# DOCUMENT SEGMENT
-- BEGIN --

Recent studies have shown that deep neural networks are susceptible to adversarial examples, posing significant challenges in terms of model robustness and application security for deep learning models. To explore and understand the potential vulnerabilities of deep learning models, Szegedy et al. [
6] first proposed the concept of adversarial examples in 2013 and developed an optimization-based method for generating adversarial examples: L-BFGS. This approach introduces meticulously designed minor perturbations into the input data, causing the model to make incorrect predictions, although these perturbations are imperceptible to humans. Over time, the study of adversarial examples has gradually shifted from theoretical exploration to practical application, such as improving the robustness and security of deep learning models. Extending from computer vision to other areas, such as speech and natural language processing [
22,
23,
24,
25,
26], research on adversarial examples now not only focuses on the effectiveness of attacks, but also includes exploring more covert and practically valuable attack methods [
27,
28,
29,
30,
31]. These studies offer valuable insights and guidance for improving the security of deep learning models. The existing adversarial example generation algorithms can be categorized from multiple perspectives: according to the attack objective, they can be classified as targeted attacks or nontargeted attacks; based on the attacker’s knowledge of the deep neural network, they can be categorized as white-box attacks, black-box attacks, or grey-box attacks. In this paper, adversarial example generation algorithms can also be classified based on the degree of perturbation to the input, such as global perturbation attacks and local perturbation attacks. This section introduces two types of attack methods based on the degree of input perturbation during the adversarial example generation process.

-- END --

(A run of records)
-- BEGIN --

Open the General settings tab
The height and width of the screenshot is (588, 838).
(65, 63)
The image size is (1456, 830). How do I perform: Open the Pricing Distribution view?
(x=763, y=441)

-- END --

# YOUR TASKS
- A) In the adversarial examples passage, what optimization-based method did Szegedy et al. develop for generating adversarial examples?
- B) Say whether each statement agrees with the adversarial examples passage: (i) Szegedy et al. proposed the concept of adversarial examples in 2013. (ii) The perturbations introduced into the input data are easy for humans to notice. (iii) Classified by the attacker's knowledge of the deep neural network, attacks are either targeted or nontargeted.

# WRITTEN ANSWERS
- A) L-BFGS.

- B)
(i) Yes: "first proposed the concept of adversarial examples in 2013"
(ii) No: "these perturbations are imperceptible to humans"
(iii) No: "according to the attack objective, they can be classified as targeted attacks or nontargeted attacks"